Tag: Candy Clark

American Graffiti (1973)

American Graffiti (1973)

Comforting, nostalgia-tinged film, full of wit and comedy, but without a real sense of insight

Director: George Lucas

Cast: Richard Dreyfuss (Curt), Ron Howard (Steve), Paul Le Mat (John), Charles Martin Smith (Terry the Toad), Candy Clark (Debbie), Mackenzie Phillips (Carol), Cindy Williams (Laurie), Wolfman Jack (Himself), Bo Hopkins (Joe), Harrison Ford (Bob Falfa)

Years before he went a long time ago to a galaxy far, far away, George Lucas went not nearly so far back or away: Modesto, California 11 years earlier for a story seeped in nostalgia about the America he remembered growing up in. Much like Star Wars, studio execs thought this hardly sounded like a film people would pay money to see – only the support of a red-hot Francis Ford Coppola got it the green light. It then became one of the most profitable films ever made, repaying its tiny investment many, many times over – not to mention helping kick-start a nostalgic wave that would also (in a way) help Star Wars become a mega-hit.

Told over the final night of the summer vacation, four late teenage friends go through various coming-of-age quests. Curt (Richard Dreyfuss), having second thoughts about leaving for college, spends the night in a Quixotic quest for a girl who mouthed ‘I love you’ to him from a passing car.

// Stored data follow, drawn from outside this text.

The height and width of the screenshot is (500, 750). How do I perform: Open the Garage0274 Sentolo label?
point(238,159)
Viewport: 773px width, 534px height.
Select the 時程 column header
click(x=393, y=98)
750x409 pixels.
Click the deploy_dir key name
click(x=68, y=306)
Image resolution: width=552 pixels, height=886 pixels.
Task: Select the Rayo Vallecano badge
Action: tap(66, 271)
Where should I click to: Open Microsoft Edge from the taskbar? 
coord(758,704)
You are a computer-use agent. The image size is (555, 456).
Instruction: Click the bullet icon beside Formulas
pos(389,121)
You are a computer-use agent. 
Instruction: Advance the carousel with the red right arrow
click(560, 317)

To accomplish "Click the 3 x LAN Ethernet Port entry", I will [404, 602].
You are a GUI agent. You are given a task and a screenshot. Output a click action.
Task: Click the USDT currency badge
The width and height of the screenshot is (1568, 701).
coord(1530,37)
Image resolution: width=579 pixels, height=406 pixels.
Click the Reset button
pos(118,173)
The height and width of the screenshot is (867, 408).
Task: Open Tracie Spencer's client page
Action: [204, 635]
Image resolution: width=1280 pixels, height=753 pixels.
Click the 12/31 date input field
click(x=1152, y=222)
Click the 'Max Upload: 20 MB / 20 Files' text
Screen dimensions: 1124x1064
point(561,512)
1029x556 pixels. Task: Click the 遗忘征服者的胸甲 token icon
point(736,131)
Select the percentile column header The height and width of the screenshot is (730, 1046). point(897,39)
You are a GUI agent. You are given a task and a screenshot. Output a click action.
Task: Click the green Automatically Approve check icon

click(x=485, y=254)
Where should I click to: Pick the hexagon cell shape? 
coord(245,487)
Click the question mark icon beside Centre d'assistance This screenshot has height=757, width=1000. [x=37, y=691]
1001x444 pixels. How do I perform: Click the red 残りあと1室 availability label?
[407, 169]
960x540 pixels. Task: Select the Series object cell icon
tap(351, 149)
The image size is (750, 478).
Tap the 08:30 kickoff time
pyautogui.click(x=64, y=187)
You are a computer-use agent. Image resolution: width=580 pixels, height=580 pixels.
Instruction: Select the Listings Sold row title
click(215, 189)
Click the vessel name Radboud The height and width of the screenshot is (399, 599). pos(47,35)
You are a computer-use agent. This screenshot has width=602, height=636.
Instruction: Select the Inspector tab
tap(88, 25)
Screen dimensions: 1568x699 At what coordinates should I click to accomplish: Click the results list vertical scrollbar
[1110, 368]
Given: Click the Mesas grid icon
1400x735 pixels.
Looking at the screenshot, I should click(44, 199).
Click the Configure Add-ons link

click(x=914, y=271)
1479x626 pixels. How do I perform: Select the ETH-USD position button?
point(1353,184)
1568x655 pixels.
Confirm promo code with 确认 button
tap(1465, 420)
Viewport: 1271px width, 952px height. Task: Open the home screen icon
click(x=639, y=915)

Best friend Steve (Ron Howard) is more keen to depart, despite the pleas of his girlfriend (and Curt’s sister) Laurie (Cindy Williams). Their geeky friend Terry (Charles Martin Smith) desperately tries to impress Debbie (Candy Clark) with a borrowed car. And cool kid John (Paul Le Mat), is saddled with 12-year old Carol (Mackenzie Phillips) while fending off a challenge for his drag-racing crown from Bob Falfa (Harrison Ford).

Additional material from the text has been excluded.